We are seeking a talented and experienced Senior Data Engineer to join our growing team. The Lead Data Engineer will play a key role in designing, building, and maintaining our data infrastructure, ensuring scalability, reliability, and performance.
Who You Are:
- An engineer at heart who takes pride in a clean and powerful code base.
- Deep knowledge of Data Architecture, Data Engineering best practices and passionate about making data accessible.
- Enjoys sharing knowledge and working in a collaborative team environment.
- Ready to take ownership and make decisions.
- Data governance, security, and compliance are always top of mind.
- Previous experience in ETL/ELT Architecture: Expertise in designing and optimizing ETL/ELT pipelines to handle various data formats (CSV, JSON, Parquet, etc.) and integrating data from multiple sources (e.g., APIs, cloud storage, client Snowflake shares).
- Strong understanding of REST API principles, experience with high-volume API requests, and ability to optimize API calls and data ingestion strategies.
- Proficiency in using orchestration tools like Apache Airflow, or similar tools to automate and manage data workflows.
- Expertise in building efficient ETL/ELT workflows to enable scalable feature engineering.
- Previous experience in performance testing and optimization (data load testing/performance tuning/monitoring) for various databases, and ETL pipelines.
- Experience building and testing resilient infrastructure using IaC and cloud-specific features for disaster recovery.
- Experience working in an Agile environment.
- Experience building data products in large scale distributed systems.
- Knowledge of industry best practices and compliance standards, such as DAMA, CCPA, PIPEDA, etc.
What You Will Do:
- Work with business partners and stakeholders to understand data requirements and support data-related projects.
- Work with engineering, product teams and 3rd parties to collect required data.
- Drive data modeling and warehousing initiatives to enable and empower data consumers.
- Develop ETL/ELT pipelines to ingest, prepare and store data for the product, analysis, and data science.
- Develop and implement data quality checks, conduct QA and implement monitoring routines.
- Improve the reliability and scalability of our ETL processes.
- Develop and manage backup and recovery strategies to ensure data integrity and availability.
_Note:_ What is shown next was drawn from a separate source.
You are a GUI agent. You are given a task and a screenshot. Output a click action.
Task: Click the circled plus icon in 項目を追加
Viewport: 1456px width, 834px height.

- Ensuring our system is architected to balance cost and latency.
- Collaborate with partners to execute compliance, security, and privacy reviews/audits.
- Deploy data infrastructure to support product, analysis, and data science.
Qualifications:
- Education: Bachelor’s degree in Computer Science, Information Technology, or a related field.
- Experience: Minimum of 6 years working with databases, preferably within a platform tool and automation environment.
- Technical Skills: Programming Languages (PySpark, Scala, Python, Snow SQL, SnowPipe, SQL, Terraform), Data Orchestration and Automation (Airflow, K8 or similar), Cloud Infrastructure and Data Management Systems (MongoDB, Snowflake, Databricks and Azure or similar).
- Problem-Solving: Strong analytical and problem-solving skills.
- Communication: Excellent verbal and written communication skills.
- Team Player: Ability to work effectively in a collaborative team environment.
- Knowledge of DevOps and mobile software develop practices and tools.